Following the introduction of an energy storage subsidy in Germany, global installations of PV storage systems are forecast to grow by more than 100 percent a year on average over the next five years, to reach almost 7 gigawatts (GW) in 2017 and worth $19 billion. Germany will account for nearly 70 percent of storage installed in residential PV systems worldwide in 2013.However, opportunities also will exist in other regions and applications in the future and Germany’s share of the global market naturally will fall as a result.
The attached figure shows the IHS forecast for global PV storage system market revenue.

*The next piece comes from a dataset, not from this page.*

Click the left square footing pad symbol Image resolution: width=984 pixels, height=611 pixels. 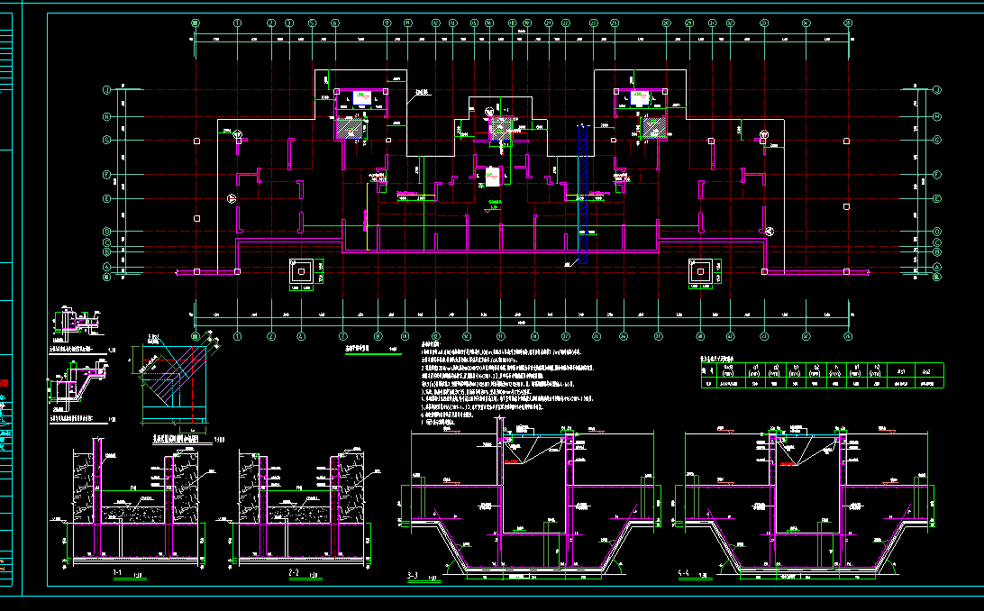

Subsidy to accelerate growth in Germany
Germany’s long-awaited subsidy for PV storage systems is due to launch on May 1st. IHS predicts that the subsidy will promote rapid growth in the German residential sector, and result in almost 2 gigawatt-hours (GWh) of effective storage capacity being installed during the next five years.

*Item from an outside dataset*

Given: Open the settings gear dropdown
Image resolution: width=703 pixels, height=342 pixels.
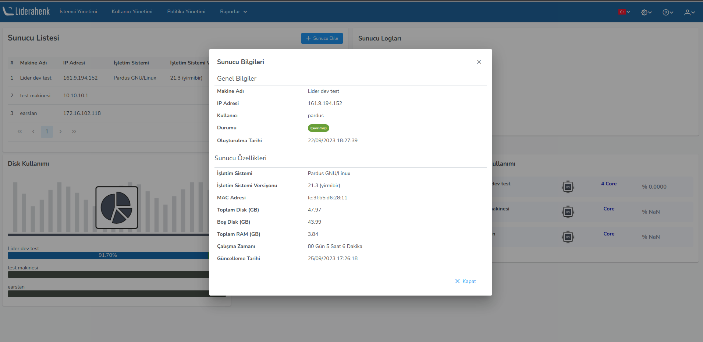Looking at the screenshot, I should (x=646, y=12).
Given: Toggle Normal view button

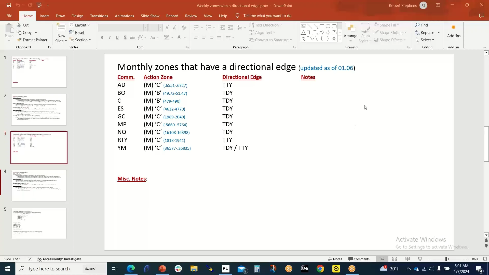Looking at the screenshot, I should (x=382, y=259).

“Because domestic electricity rates now significantly exceed residential feed-in tariff rates, there is strong interest in increasing self-consumption in residential PV systems to maximize the financial return of the system,” said Sam Wilkinson, PV analyst at IHS. “As a result, 8 megawatts (MW) of PV systems were already installed with storage in Germany in 2012, prior to the subsidy being released. The introduction of the widely anticipated subsidy will quickly accelerate uptake by making the lifetime cost of PV systems with storage cheaper compared to those without it.”
Although the rates are not confirmed yet, the proposed subsidy will reduce the average 20-year cost of a PV system with storage to 10 percent less than a system without it.
Previously, the high cost of batteries had more than offset the savings created by increased self-consumption, and PV systems without storage offered a more attractive return.
Will other countries follow Germany’s lead again?
While Germany is forecast to remain one of the largest markets for PV storage, energy storage solutions will also be deployed in a wide range of other regions, the report found. Germany was the pioneer of the FiT for PV systems and along with Japan initially drove the PV market’s development.
As the first country to introduce a subsidy for PV storage, Germany will inspire other countries to follow suit, if the scheme proves successful, IHS expects.
“We do expect that other countries will follow Germany’s example and adopt similar subsidy schemes to promote the use of PV energy storage—particularly where there is a case for promoting self-consumption and grid stability,” Wilkinson said. “Even without subsidies though, storage can be an attractive proposition in conjunction with residential PV systems in some markets, such as the U.K., where the market is forecast to begin growing quickly in 2014, when the price of batteries is predicted to have fallen sufficiently to make PV storage financially viable.”
Storage is also predicted to be used in larger systems, in order to improve the integration of PV into the grid, increase the financial return of PV systems and meet the increasingly demanding connection requirements that some countries are imposing on intermittent electricity sources like PV. Utility-scale PV systems with storage are forecast to grow to more than 2GW annually by 2017 according to the report, with Asia and the Americas dominating this market.